Contemporary Frequentist Views of the $2\times2$ Binomial Trial

Abstract

The $2\times2$ table is the simplest of data structures yet it is of immense practical importance. It is also just complex enough to provide a theoretical testing ground for general frequentist methods. Yet after 70 years of debate, its correct analysis is still not settled. Rather than recount the entire history, our review is motivated by contemporary developments in likelihood and testing theory as well as computational advances. We will look at both conditional and unconditional tests.
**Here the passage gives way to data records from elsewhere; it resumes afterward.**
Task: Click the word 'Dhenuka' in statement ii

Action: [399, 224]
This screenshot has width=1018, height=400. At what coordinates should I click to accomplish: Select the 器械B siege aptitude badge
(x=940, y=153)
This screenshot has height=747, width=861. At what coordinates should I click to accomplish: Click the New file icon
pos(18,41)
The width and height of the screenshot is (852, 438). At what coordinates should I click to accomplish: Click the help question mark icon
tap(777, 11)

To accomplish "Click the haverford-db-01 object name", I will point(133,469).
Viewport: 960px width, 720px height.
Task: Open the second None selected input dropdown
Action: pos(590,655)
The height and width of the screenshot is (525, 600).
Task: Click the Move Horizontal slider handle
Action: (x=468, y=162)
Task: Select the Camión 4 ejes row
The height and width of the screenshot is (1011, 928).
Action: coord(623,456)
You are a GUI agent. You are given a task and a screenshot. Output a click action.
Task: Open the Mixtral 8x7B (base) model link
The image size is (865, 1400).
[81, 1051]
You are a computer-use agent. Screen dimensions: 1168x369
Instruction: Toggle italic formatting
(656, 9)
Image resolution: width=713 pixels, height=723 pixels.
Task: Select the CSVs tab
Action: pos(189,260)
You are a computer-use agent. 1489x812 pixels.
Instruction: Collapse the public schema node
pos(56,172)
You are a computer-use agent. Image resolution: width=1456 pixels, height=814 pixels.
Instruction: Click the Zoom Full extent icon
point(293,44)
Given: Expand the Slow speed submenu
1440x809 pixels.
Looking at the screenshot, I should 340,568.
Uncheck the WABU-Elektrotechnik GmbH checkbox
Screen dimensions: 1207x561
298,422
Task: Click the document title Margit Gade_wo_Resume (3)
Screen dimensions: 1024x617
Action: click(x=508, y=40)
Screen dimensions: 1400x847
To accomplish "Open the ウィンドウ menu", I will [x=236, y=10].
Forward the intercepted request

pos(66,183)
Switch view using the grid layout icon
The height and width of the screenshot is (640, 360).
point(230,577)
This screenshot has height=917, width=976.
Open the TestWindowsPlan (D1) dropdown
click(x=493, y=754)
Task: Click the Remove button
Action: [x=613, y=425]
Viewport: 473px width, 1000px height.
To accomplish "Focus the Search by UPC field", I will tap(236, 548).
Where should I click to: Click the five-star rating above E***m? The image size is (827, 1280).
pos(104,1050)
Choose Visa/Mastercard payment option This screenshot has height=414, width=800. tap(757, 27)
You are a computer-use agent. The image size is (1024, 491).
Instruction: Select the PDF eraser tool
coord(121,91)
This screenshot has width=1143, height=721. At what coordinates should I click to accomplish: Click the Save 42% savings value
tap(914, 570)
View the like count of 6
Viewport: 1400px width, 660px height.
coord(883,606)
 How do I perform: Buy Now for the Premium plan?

Within the conditional framework, we explain the relationship of Fisher’s test with variants such as mid-$p$ and Liebermeister’s test, as well as modern developments in likelihood theory, such as $p^{*}$ and approximate conditioning. Within an unconditional framework, we consider four modern methods of correcting approximate tests to properly control size by accounting for the unknown value of the nuisance parameter: maximisation (M), partial maximisation (B), estimation (E) and estimation followed by maximisation ($\mbox{E}+\mbox{M}$). Under the conditional model, we recommend Fisher’s test. For the unconditional model, amongst standard approximate methods, Liebermeister’s tests come closest to controlling size. However, our best recommendation is the E procedure applied to the signed root likelihood statistic, as this performs very well in terms of size and power and is easily computed. We support our assertions with a numerical study.